GOAL OF THE EXERCISE -> Excluding any images, copy all of the lines below precisely as written.

[Pixel coordinate grounding data]
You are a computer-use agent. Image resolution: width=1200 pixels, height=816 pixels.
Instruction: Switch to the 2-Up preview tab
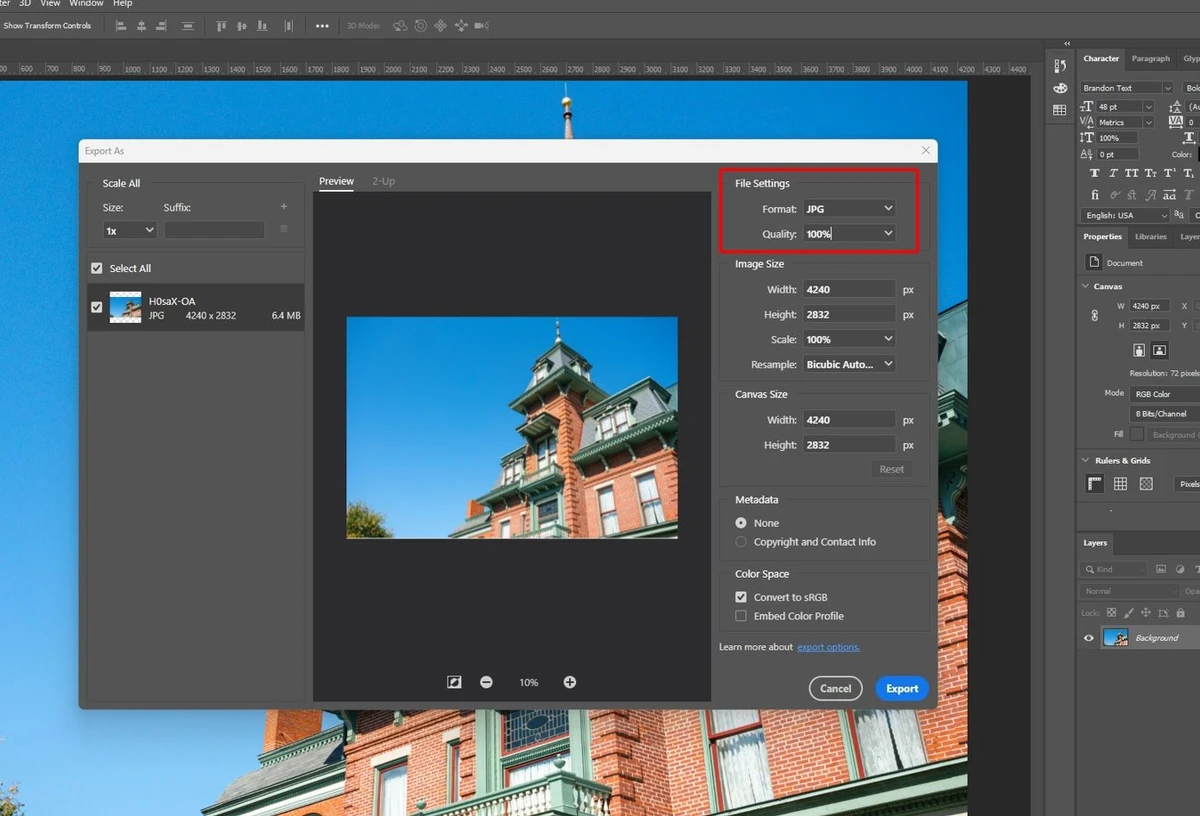tap(383, 181)
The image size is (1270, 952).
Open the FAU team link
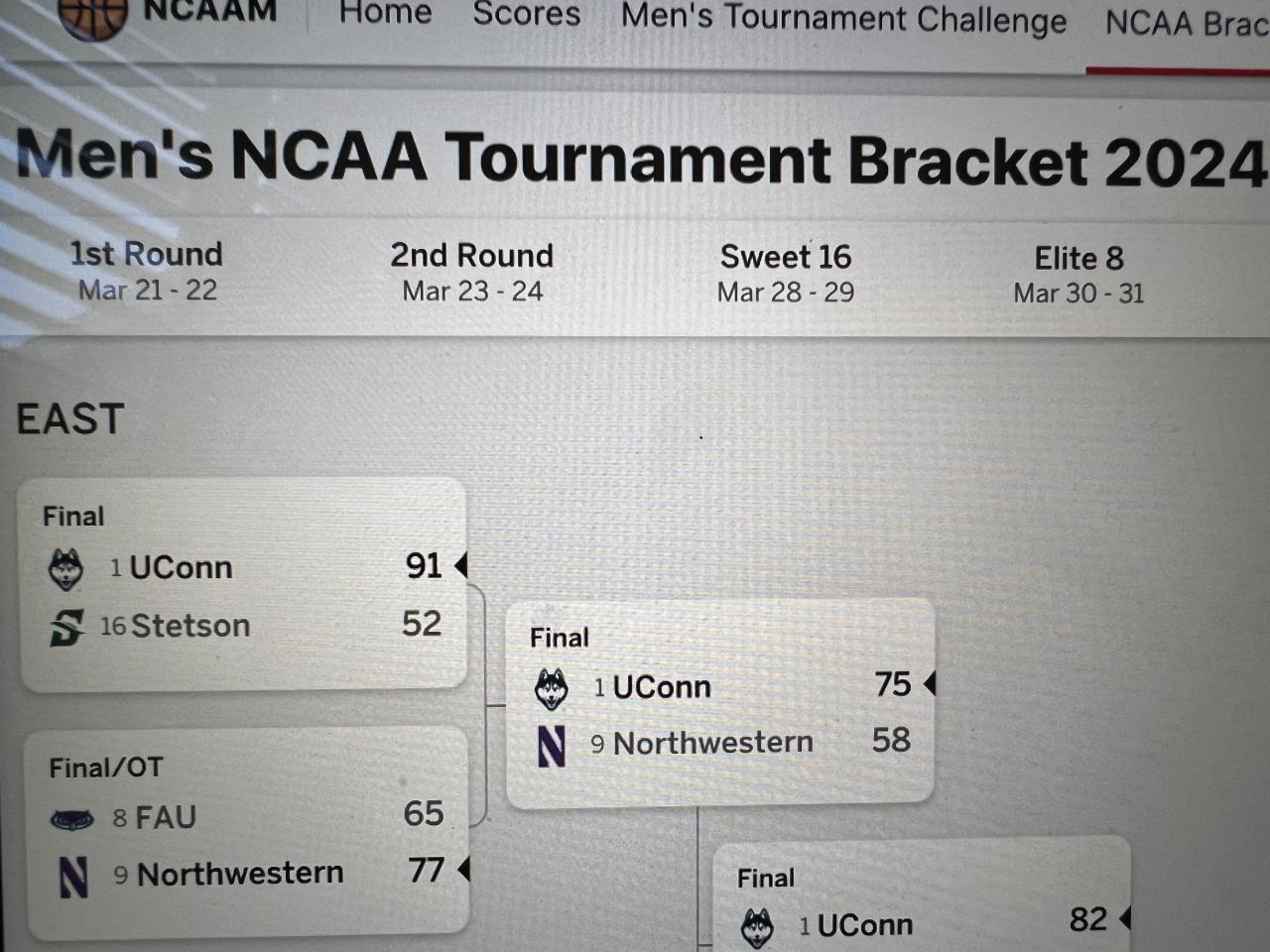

TASK RESPONSE ->
You are a computer-use agent. Image resolution: width=1200 pixels, height=816 pixels.
Instruction: Switch to the 2-Up preview tab
tap(383, 181)
The image size is (1270, 952).
Open the FAU team link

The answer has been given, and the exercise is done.